Winning the 2021 Louis B. Marks Award from the Illuminating Engineering Society (IES) is one of the many accomplishments of engineering pioneer Cheryl English, Vice President of Public Policy for Acuity Brands. With 40 years and counting at Acuity, Cheryl has spent her career working on behalf of innovation and sustainability in the lighting industry while also paving the way for women in a traditionally male-dominated field.
Cheryl started with Acuity in application engineering, then moved to lighting software development, testing labs, the lighting education center, and marketing. Currently, Cheryl leads Acuity's public policy and government regulation department, where she informs and updates Congress and other legislative bodies on lighting technologies and Acuity’s mission. In addition, Cheryl and her team have been instrumental in driving Acuity's sustainability programs to reduce the company's global carbon footprint. Due to the pandemic, Cheryl has been meeting virtually with congressional staff and committee leaders to discuss energy policy, taxes, tariffs, cyber security, procurement, and challenges in the global supply chain.
Cheryl's involvement with the IES spans four decades. Throughout her career, and with Acuity's full support, Cheryl has served in multiple volunteer capacities within the IES organization, most recently as the 2017 - 2018 president. To her, the IES Marks Award was the culmination of decades of service, which included serving as past president, president, and chair of various committees. She was also heavily involved in implementing light pollution and dark sky policies. In addition, Cheryl currently serves as chair of the IES Ethics Committee and is a member of the Diversity, Equity, Inclusion, and Respect (DEIR) Committee. Her impactful contributions to IES have added even more value to the organization, its members, and the lighting industry.
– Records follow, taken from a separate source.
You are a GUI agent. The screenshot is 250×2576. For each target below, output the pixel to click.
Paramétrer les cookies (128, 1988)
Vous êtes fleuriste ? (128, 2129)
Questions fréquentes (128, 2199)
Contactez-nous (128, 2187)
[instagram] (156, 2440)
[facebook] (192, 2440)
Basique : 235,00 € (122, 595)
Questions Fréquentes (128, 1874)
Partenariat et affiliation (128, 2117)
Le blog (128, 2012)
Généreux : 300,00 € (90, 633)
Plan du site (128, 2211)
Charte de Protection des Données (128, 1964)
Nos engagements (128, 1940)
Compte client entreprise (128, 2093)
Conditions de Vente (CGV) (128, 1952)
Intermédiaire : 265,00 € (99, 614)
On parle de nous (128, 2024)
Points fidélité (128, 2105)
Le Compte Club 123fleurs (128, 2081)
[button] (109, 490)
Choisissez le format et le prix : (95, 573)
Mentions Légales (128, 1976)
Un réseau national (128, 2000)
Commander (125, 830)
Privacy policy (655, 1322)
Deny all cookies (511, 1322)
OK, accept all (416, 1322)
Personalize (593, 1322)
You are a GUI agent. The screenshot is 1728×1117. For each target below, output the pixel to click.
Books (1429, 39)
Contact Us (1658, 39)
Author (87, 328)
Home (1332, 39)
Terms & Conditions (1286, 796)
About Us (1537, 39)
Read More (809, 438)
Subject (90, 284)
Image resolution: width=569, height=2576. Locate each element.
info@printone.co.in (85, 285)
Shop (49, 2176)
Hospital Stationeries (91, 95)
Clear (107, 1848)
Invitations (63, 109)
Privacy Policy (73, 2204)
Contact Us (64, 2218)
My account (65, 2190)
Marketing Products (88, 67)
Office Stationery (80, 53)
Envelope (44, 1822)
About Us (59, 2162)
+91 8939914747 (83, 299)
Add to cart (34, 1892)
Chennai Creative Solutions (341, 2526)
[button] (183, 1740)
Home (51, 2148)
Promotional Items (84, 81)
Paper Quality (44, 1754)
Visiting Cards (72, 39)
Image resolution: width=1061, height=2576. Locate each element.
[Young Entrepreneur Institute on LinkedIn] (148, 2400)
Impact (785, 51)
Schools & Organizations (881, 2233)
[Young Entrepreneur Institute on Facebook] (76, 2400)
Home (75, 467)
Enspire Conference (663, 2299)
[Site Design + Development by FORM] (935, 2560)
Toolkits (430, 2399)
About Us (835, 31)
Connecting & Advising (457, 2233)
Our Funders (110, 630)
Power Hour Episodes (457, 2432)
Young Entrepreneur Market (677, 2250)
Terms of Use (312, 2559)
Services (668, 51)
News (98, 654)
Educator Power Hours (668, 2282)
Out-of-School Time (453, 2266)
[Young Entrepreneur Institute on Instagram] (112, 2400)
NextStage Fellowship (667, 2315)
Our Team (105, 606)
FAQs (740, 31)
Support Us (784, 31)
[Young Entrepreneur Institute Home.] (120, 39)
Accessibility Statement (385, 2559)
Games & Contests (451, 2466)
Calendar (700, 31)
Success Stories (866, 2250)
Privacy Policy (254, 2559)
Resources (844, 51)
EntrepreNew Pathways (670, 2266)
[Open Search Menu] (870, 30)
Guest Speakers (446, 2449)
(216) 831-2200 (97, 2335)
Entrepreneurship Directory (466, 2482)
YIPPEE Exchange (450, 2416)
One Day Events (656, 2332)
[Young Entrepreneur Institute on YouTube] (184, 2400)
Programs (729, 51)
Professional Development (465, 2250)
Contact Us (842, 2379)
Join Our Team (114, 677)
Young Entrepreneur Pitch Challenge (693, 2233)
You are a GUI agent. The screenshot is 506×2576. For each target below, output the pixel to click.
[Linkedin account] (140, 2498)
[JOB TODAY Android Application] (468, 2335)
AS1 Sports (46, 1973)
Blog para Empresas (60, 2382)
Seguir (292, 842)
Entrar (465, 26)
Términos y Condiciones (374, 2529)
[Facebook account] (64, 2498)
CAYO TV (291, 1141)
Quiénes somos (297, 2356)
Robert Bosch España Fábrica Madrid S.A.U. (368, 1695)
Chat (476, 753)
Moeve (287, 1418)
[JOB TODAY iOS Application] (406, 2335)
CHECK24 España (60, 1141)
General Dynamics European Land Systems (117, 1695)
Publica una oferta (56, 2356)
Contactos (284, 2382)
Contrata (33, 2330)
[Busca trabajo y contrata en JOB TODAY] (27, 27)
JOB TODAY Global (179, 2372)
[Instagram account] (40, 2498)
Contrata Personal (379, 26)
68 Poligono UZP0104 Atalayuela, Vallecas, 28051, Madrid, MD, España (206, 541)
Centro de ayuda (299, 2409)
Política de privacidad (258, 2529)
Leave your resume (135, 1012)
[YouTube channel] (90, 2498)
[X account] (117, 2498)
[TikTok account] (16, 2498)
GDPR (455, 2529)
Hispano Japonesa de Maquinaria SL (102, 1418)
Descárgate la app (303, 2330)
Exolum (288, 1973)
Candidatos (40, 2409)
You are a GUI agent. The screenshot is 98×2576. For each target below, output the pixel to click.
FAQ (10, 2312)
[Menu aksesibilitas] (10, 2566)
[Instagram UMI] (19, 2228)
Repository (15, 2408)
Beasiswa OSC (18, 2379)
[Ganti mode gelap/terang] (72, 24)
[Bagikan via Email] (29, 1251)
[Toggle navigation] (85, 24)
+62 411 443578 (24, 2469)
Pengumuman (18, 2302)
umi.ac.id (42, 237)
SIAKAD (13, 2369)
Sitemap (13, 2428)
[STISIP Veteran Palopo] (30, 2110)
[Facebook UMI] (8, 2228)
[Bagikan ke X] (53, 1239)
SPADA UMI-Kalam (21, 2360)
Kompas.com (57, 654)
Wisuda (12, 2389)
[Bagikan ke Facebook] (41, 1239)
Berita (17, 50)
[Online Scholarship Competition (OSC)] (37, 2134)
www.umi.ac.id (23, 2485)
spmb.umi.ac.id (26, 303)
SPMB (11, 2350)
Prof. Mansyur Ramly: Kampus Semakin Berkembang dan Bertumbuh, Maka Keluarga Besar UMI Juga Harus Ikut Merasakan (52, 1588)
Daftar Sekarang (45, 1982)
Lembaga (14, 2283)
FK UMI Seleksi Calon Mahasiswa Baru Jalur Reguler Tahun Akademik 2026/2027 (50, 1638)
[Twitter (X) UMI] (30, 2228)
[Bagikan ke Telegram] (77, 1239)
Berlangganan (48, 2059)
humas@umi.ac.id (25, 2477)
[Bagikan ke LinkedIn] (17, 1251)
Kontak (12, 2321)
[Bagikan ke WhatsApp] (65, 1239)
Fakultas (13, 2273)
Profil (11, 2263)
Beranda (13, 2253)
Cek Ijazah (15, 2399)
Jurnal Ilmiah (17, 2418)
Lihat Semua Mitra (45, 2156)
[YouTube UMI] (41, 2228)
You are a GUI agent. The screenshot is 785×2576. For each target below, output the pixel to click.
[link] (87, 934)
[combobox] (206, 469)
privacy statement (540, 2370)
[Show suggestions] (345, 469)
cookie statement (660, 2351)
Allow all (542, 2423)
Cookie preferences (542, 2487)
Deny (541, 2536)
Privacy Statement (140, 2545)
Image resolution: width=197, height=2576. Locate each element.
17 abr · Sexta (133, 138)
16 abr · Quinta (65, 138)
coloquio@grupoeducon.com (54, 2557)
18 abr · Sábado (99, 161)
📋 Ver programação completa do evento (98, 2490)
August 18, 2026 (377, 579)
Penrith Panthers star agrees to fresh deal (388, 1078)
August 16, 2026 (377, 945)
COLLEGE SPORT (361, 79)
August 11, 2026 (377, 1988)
Cheryl served on the board of the National Institute of Building Sciences. She is a recipient of the National Electrical Manufacturer’s Association (NEMA) Kite and Key Award for service to the electroindustry and the University of Colorado Distinguished Engineering Alumni Award.
It's hard for Cheryl to pinpoint which aspect of her Acuity career she's enjoyed the most. Still, she knows which accomplishment she's most proud of, and that's being the first woman to achieve the title of Vice President in the mid-1990s. Growing up in the engineering industry, Cheryl realized the gender deficit, especially in the construction industry. She was particularly proud to be recognized and then elevated to be a role model for the women to come into the field after her. Cheryl now invests a good deal of her energy in mentoring associates and other young professionals, cementing her legacy in the industry she loves.
Below, we asked Cheryl about her advice for women looking to build careers in STEM and her interests beyond the workplace.
Do you have any advice for recent graduates starting their careers?
Engage with associates in the field and follow your passion. You can learn so much from other seasoned professionals, and they are anxious to help young professionals. Attend conferences and programs to build your network. As you progress in your career, you don’t have to follow a traditional path. Instead, find what you love, and make a case for new opportunities to create change.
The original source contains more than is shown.